Irving Wightman Colburn was an American inventor and manufacturer. He was the founder of Colburn Electric Company.
Background
Irving Wightman Colburn was born on May 16, 1861 in Fitchburg, Massachusetts, United States. He was the eldest son of Henry Joseph and Eliza Ann (Siner) Colburn, both of English ancestry. His father, manager of a machine works and an inventor of wood-working machinery, had a well-equipped mechanical shop in his home, and here Colburn spent most of his time at his teens.
Education
Colburn graduated from the high school.
Career
Colburn spent a few years in the machine works with his father and then he established at the age of twenty-two Fitchburg’s first agency for the sale of electrical equipment. Within a year or two he began in a small way and as a side issue, the manufacture of dynamos and motors of his own design and, using one of his machines, made the first electric lighting installation in Fitchburg. He also installed the city’s first telephone system.
In 1891 Colburn organized the Colburn Electric Company in Fitchburg to engage in electrical equipment manufacture. The business thrived so well that four years later a new and larger plant was built. Difficulties then arose in securing working capital, chiefly because Colburn was financially unknown, his manufactured products having been sold under the name of his distributor; and after three years of unsuccessful effort to correct this error, the business was discontinued.

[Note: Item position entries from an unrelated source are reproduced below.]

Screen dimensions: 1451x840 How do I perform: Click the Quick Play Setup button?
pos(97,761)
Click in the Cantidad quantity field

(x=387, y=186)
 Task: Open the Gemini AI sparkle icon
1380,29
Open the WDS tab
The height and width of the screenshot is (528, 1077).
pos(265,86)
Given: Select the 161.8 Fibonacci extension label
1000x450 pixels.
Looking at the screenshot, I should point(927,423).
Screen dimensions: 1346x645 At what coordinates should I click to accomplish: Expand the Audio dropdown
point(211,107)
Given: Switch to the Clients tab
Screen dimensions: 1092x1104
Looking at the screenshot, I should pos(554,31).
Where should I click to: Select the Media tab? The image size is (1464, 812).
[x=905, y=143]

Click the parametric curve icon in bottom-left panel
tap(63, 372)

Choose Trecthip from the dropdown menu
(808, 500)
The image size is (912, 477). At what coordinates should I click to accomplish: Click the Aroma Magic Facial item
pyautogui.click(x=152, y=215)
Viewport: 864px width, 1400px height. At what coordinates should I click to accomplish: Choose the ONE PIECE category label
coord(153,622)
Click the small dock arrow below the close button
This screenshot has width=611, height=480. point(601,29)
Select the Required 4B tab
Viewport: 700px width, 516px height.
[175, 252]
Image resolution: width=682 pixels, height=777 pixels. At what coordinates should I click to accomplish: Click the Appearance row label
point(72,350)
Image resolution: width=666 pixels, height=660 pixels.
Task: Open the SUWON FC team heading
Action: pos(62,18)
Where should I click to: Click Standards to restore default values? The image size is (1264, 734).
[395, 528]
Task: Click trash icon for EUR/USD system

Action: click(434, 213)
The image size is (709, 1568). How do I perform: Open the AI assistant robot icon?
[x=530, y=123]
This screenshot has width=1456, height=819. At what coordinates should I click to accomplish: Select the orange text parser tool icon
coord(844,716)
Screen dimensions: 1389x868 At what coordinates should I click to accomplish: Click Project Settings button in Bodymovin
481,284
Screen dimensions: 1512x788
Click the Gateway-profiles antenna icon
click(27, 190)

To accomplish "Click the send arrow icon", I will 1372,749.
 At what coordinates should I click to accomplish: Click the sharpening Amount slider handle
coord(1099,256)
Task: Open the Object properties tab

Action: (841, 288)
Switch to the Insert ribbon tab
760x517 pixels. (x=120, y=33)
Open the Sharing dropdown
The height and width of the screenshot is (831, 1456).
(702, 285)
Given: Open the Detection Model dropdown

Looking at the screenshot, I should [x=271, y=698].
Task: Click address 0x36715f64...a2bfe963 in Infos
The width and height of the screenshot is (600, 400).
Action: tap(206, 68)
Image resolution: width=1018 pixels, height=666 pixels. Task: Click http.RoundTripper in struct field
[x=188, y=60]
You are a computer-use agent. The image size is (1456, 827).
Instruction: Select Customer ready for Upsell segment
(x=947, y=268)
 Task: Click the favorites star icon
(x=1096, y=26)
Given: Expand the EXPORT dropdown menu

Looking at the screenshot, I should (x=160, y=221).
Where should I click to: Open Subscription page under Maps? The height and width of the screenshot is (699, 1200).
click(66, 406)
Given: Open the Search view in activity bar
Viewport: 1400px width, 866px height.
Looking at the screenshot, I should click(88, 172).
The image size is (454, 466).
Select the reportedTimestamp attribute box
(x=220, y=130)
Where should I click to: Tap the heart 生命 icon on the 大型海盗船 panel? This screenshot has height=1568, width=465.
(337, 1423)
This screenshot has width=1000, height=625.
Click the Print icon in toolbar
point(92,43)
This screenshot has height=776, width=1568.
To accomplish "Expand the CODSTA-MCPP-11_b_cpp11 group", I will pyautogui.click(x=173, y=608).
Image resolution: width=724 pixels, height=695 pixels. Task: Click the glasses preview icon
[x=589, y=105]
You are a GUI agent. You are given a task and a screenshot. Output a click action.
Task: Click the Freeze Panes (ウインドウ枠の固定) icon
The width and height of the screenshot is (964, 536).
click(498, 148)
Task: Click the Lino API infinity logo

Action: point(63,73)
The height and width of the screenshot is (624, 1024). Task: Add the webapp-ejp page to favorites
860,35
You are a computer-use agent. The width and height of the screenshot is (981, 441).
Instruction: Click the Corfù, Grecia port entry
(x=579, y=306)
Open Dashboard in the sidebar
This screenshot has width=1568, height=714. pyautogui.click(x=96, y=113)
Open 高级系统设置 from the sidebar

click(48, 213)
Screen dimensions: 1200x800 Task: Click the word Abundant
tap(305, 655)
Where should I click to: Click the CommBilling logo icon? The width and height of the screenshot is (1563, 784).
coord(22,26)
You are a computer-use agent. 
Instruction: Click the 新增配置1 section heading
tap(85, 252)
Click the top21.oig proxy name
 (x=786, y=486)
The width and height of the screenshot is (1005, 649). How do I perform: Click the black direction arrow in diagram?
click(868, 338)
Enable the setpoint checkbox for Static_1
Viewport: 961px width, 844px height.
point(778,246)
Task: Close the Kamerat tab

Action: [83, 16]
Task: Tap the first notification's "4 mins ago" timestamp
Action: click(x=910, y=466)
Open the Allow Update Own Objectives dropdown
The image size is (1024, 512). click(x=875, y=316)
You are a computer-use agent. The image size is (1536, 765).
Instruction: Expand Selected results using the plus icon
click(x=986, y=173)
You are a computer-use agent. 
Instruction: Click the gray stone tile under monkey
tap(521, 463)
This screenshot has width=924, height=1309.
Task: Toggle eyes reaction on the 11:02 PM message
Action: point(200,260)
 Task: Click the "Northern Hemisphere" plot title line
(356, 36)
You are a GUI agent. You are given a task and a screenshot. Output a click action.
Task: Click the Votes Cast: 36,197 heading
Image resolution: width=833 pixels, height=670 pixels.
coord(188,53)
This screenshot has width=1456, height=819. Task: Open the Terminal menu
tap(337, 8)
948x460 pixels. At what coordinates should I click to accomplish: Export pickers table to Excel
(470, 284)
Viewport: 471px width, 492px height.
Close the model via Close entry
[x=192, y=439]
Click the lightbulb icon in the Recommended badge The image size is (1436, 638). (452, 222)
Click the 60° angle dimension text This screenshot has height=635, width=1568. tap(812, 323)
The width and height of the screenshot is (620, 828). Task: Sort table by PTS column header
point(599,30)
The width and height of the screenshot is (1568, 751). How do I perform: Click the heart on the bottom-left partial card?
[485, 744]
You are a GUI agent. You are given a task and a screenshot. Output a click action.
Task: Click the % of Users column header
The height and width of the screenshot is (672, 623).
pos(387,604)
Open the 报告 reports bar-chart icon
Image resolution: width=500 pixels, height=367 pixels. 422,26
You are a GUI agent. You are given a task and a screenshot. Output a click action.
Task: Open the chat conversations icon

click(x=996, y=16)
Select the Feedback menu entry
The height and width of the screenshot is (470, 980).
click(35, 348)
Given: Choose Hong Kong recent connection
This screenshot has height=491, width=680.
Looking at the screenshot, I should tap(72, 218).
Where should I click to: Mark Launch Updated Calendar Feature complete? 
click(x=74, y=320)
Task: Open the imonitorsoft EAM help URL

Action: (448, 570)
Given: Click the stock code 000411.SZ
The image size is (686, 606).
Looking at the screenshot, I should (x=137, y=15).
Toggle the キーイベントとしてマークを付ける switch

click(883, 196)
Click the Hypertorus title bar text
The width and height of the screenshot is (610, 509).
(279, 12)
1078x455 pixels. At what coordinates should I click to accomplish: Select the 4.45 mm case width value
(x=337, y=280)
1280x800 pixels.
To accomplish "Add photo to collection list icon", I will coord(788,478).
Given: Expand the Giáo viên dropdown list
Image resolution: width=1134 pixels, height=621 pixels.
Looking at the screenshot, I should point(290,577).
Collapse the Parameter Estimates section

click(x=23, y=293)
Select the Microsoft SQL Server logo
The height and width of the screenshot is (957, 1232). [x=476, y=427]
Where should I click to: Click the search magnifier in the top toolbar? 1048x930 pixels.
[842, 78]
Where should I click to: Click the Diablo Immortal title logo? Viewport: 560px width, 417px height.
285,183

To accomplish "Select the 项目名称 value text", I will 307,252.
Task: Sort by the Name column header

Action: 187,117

Colburn then went to Toledo, Ohio, and like his father who had preceded him there, became interested in glass manufacture. His innate inventive turn led him to experimentation in the fashioning of glass by mechanical means and eventually to drawing continuous sheets; and for the succeeding nineteen years until his death, he was engrossed in the solution of these problems. His work attracted to him world-wide attention and was crowned with success just a year before he died, when his process became the basis of the commercially successful Libbey-Owens Sheet Glass Company.
While his headquarters were in Toledo, Colburn conducted his preliminary work from 1899 to I917 in Frankford, Pennsylvania, patenting a number of glass-working machines as they were developed. For the next four years he was at work in Franklin, Pennsylvania, chiefly on a process for blowing tumblers and lamp chimneys, and it was while thus engaged that he began his experiment of mechanically drawing continuous sheets of glass. His basic patent, No. 876, 267, was granted January 7, 1908 and assigned to the Colburn Machine Glass Company. After several years of experimentation and the expenditure of much money with no appreciable financial return to his backers, Colburn sold his patents in 1912 to large financial glass interests in Toledo. With his assistance the process was brought to perfection in 1916 and a $2, 000, 000 plant was built near Charleston, West Virginia.
Achievements
Irving Wightman Colburn became well known for developing the process for fabricating continuous sheets of flat glass. His innovation made possible the massive production of window panes and led to the development of the Libbey-Owens Sheet Glass Company.